Hz. Âdem’den beri hakikî dervişler hep böyle düşündü ve böyle davrandılar. İsmi o şekilde konmamış olsa bile, Ashab-ı Suffe’yi her zaman bu ümmetin ilk dervişleri saymak mümkündür. Zira onlar, hiç kimseye nasip olmayacak şekilde, dünya-ukbâ muvazenesine riayet etmenin yanında, sürekli ilâhî hakları da gözeterek birer rıza kahramanı olmasını bilmişlerdir.

Ashab-ı kiramdan sonra, bazen zahitlik, bazen sofîlik, bazen de dervişlik unvanıyla değişik organizasyonlar şeklinde devam edegelen bütün seyr u sülûk erbabı idareye, siyasete karışmadan, himmetlerini îmân ve tevhidi ikameye hasrettikleri sürece, toplumlarının damarlarında kan ve can vazifesi görmüşlerdir. Aksine toplumlara zararlı olmanın yanında kendilerini de bitirmişlerdir.

Aslında, temeli, tevazu, mahviyet ve hacalete dayanan dervişliğin, dünyevî işlere alet edilmesi, ruhlarda öyle bir kirlenme vesilesidir ki, ihtimal böyle bir kirliliği hususî inayetten başka hiçbir şey temizleyemez.

Son sözü yine Mevlâna söylesin:

دَروِشَان رَا عَار بُوَدْ مُحتَشَمِي……دَر خَاطِرِ شَان بَارِ بُوَد مُحتَشَمِي

اَندَر رَهِ دُوست فَقرِ مُطلَق خُوشتَر……كَندَر رَهِ او خَار بُوَد مُحتَشَمِي

(Rubâiyât’tan) “Dervişler için ihtişamlı bir hayat ayıptır. İhtişamlı hayat onların gönlünde bir yük gibidir. Dost yolunda yokluk (ona olan ihtiyacını duyma hissi) çok hoştur.

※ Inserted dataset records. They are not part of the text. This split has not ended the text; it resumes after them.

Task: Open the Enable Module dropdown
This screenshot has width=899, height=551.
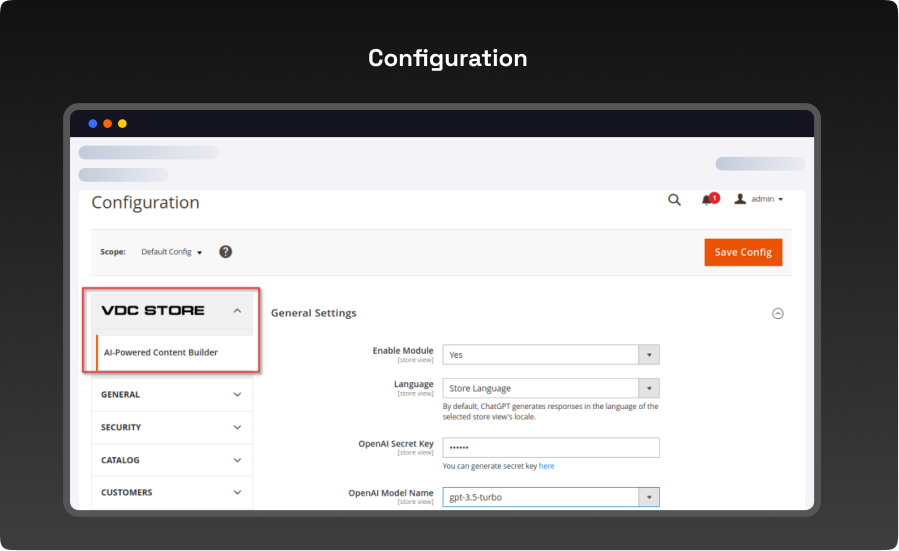Action: tap(550, 355)
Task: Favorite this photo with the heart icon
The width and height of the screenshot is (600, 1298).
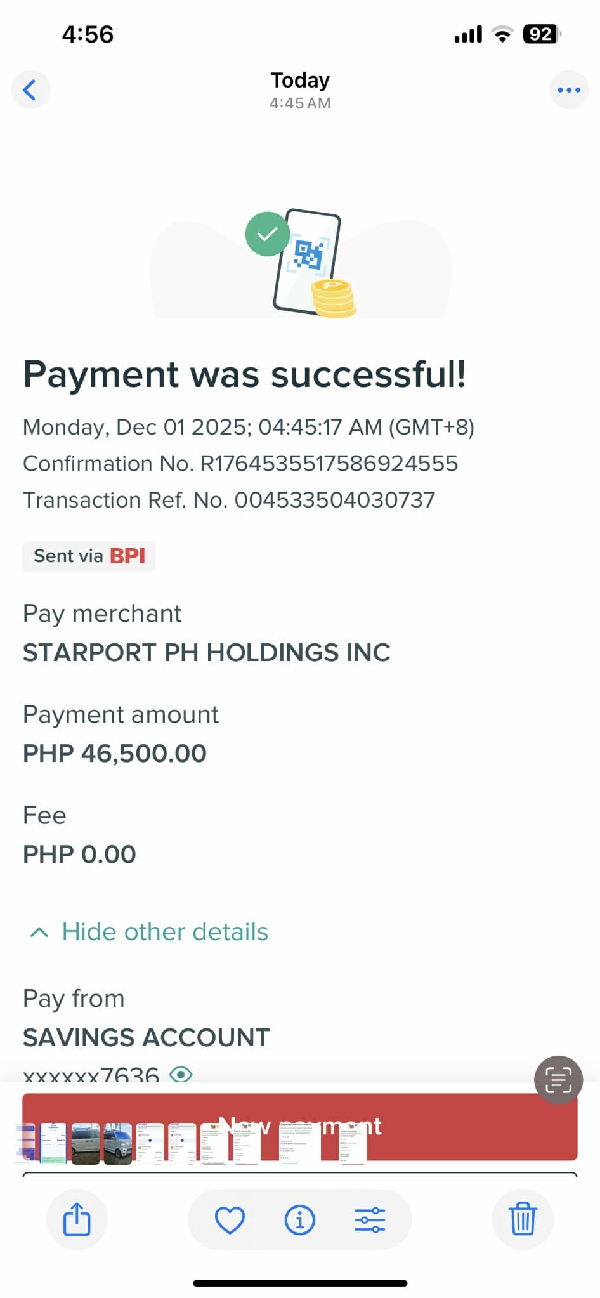Action: (230, 1219)
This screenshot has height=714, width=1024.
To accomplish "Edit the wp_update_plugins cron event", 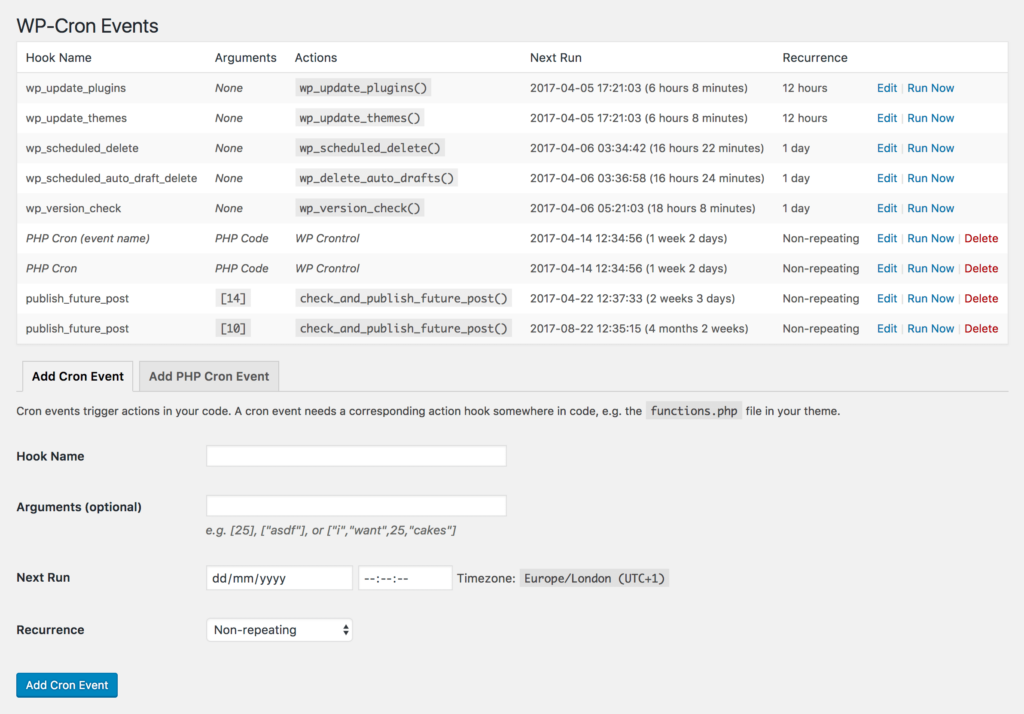I will tap(886, 88).
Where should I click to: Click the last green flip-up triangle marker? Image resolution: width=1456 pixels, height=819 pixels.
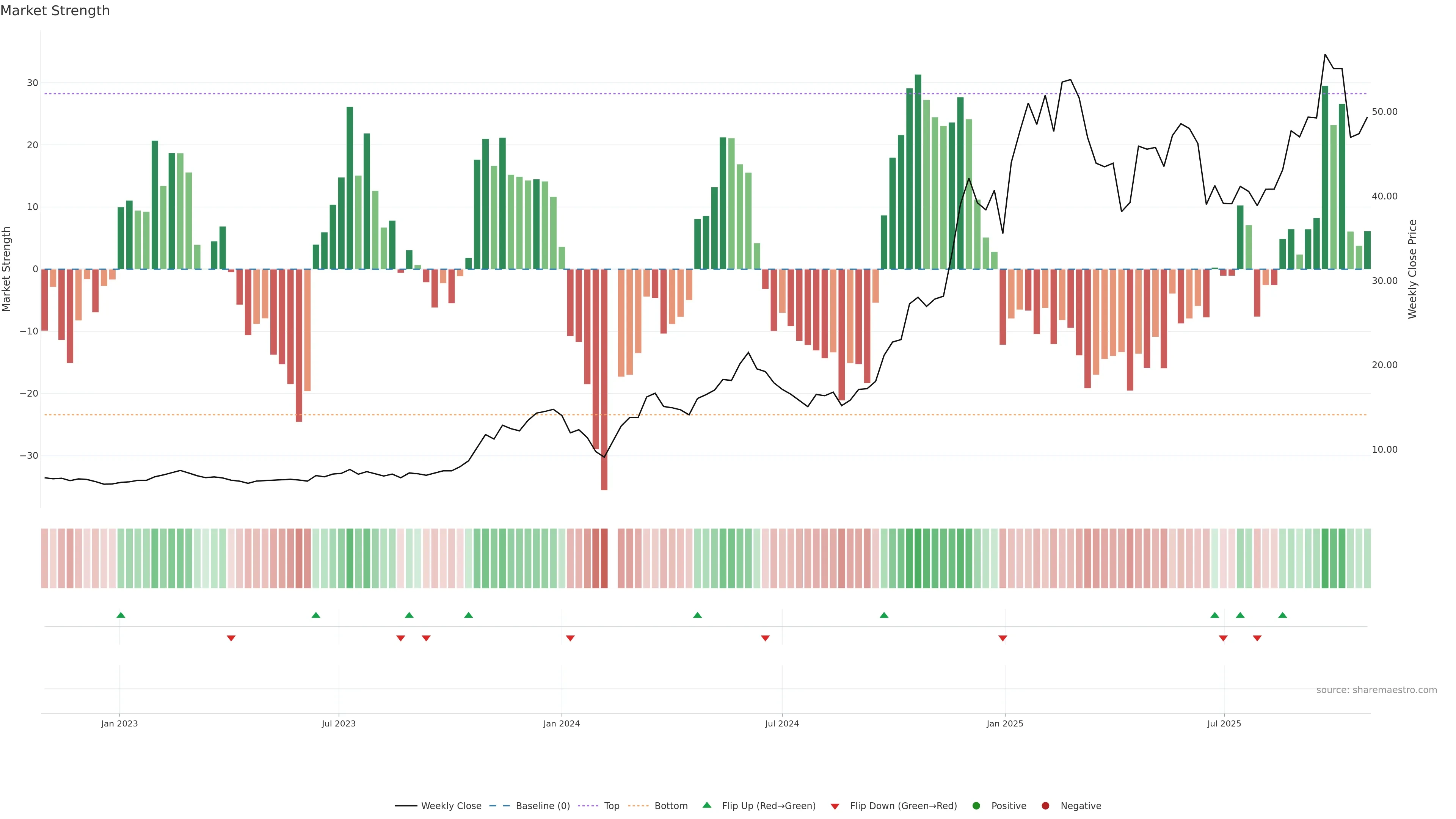pos(1282,615)
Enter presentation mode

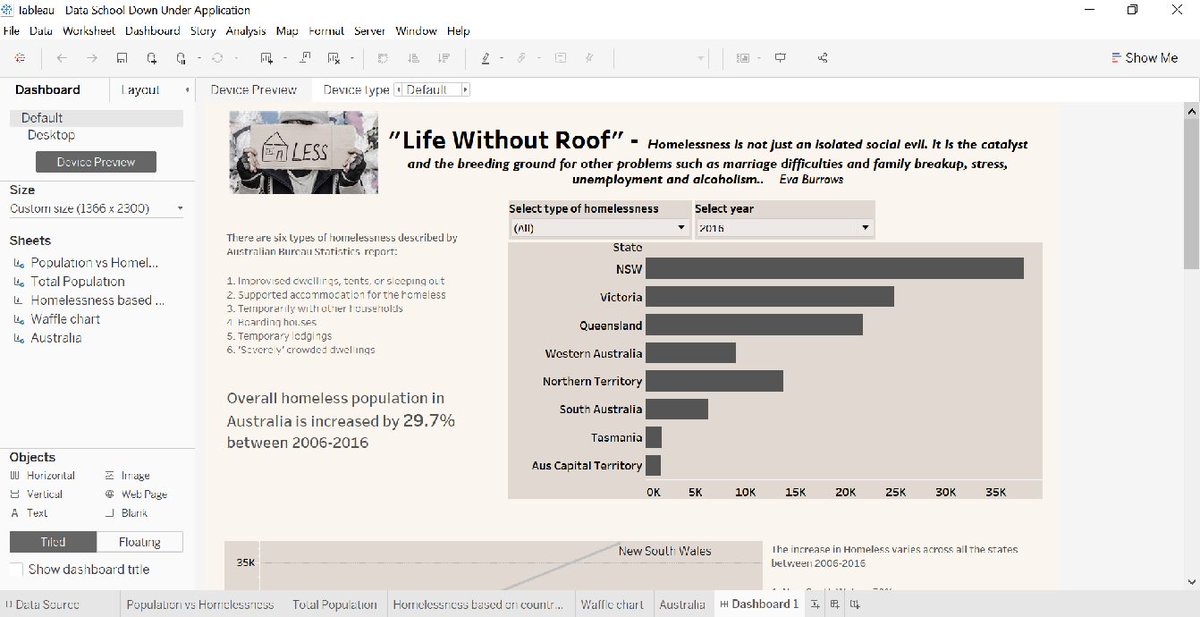pos(780,57)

Zira Dost yolunda saltanat ve ihtişam dikene benzer; dervişin ayağını incitir.”

اَللّٰهُمَّ بَارِكْ ل۪ي ف۪ي د۪ينِيَ الَّذ۪ي هُوَ عِصْمَةُ أَمْر۪ي، وَف۪ي اٰخِرَتِيَ الَّت۪ي إِلَيْهَا مَص۪ير۪ي، وَف۪ي دُنْيَايَ الَّت۪ي ف۪يهَا بَلَاغ۪ي،2

وَصَلِّ وَسَلِّمْ عَلٰى سَيِّدِنَا مُحَمَّدٍ وَعَلٰى اٰلِه۪ وَصَحْبِه۪ أَجْمَع۪ينَ.

1 Ahmed İbn Hanbel, el-Müsned 4/197; İbn Hibbân, es-Sahîh 8/6.

2 Bkz.: Müslim, zikr 71; el-Bezzâr, el-Müsned 3/198.